In moving from state to state or to the District of Columbia a person exercises a constitutional right, and any classification which serves to penalize the exercise of that right, unless shown to be necessary to promote a compelling governmental interest, is unconstitutional.
A district court struck down statutes for being unconstitutional and against equal protection for denying public benefits to residents of a state or the District of Columbia who had not resided in the jurisdictions for at least a year preceding their applications for assistance. The ruling was premised on a finding that the statutes restricted the exercise of a fundamental right based on an impermissible classification. The Court held that a constitutional right to travel from one state to another outweighted the challenged laws, which penalized the exercise of that right based on a classification created by the one-year waiting period, unless shown to be necessary to promote a compelling governmental interest.
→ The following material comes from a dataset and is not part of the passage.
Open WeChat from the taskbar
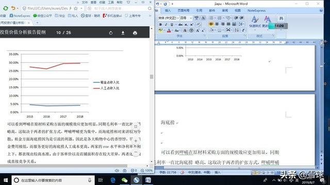This screenshot has height=185, width=330. (125, 180)
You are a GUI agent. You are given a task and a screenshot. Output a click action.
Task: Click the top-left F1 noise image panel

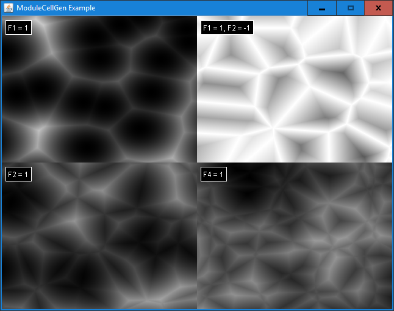(99, 92)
Were the statutes unconstitutional?
The Court affirmed the ruling of the lower court and held that while a state had an interest in preventing fraud in applications, and in reducing costs of welfare programs, the classification imposed was impermissible where less drastic measures were available to protect a state's interest. The Court also held that even if federal statutes appeared to authorize a state to adopt such a classification, Congress was not empowered to direct a state to violate the equal protection clause. Accordingly, judgments holding challenged statutes unconstitutional were affirmed. It reaffirmed that where respondents had a constitutional right to travel from one state to another and the challenged laws, which penalized the exercise of that right based on an impermissible classification, were unconstitutional where they were not necessary to promote a compelling governmental interest.